А с кормы все реже и спокойней
Машет лето тонкою рукою
И висит над медленной рекою
Треугольник гаковых огней.
Нам не плыть на этом пароходе,
Тает ночь и осень на подходе,
Он уйдет, мелькнув на повороте
Ожерельем гаснущих лампад.
Он всегда идет без опозданья,
Он нам дарит холод расставанья
И свободу будничного права
Просто так смотреть на снегопад.
Рассвет все синее, уже ясно видны очертания озера и фигуры Гениных уток на зеркальной воде, уже спавшей, по сравнению с далекой весной, и поросшей у берегов травой и кувшинками. Вообще, все вокруг другое, не такое, как в начале рассказа, не столько даже печальное, сколько трезвое что ли, собранное. Небо тоже совсем нового, итогового какого-то цвета, и все яснее в нем не то серебро вечности, не то верховая даль дороги, не то что-то и тревожное, и освобождающее одновременно.

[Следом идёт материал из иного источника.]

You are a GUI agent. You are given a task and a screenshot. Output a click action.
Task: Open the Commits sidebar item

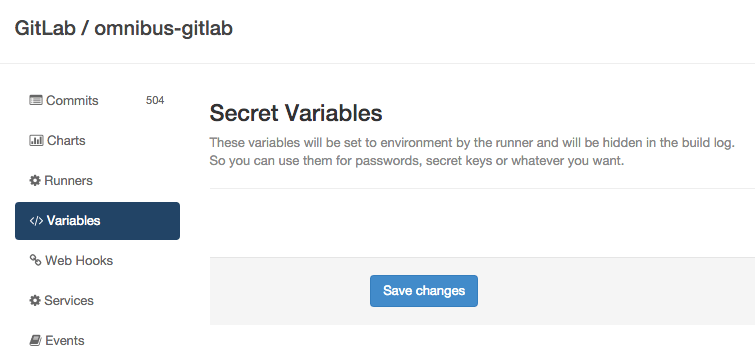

В высоком и просторном небе раздаются перекличка утиных стай и далекий свист крыльев. И вдруг сидящие на озере Генины утки начинают поднимать головки, крутить ими и расправлять-пробовать слежавшиеся крылья. Утки оживают-переливаются своими волшебными цветами, и вдруг распускаются легко и вольно крыльями, взлетают и, оставляя на воде рассыпающиеся дорожки, отделяются от своих отражений и тянут в небо.

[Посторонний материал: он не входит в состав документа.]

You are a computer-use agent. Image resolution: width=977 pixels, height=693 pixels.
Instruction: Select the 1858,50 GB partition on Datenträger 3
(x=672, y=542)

Все возвращается на свои места – небо подбирает уток, и они становятся его частью, их крылья оказываются огромными, как облака. Они окрашиваются, напитываются нежной и прохладной синевой, и уже не различить, где перо, а где облако, где земля, и где звезды, где огонь, и где вода, где дерево, а где зола... И человеческая душа, вложенная в грубые куски ольхи обретает вечную жизнь и прощение неба.
В знак этого прощения с серебристо-сизого предзимнего неба медленно и незаметно начинает сеяться сухой осенний снежок. Он становиться все гуще и гуще, и вся сцена уже полностью тонет в белом занавесе.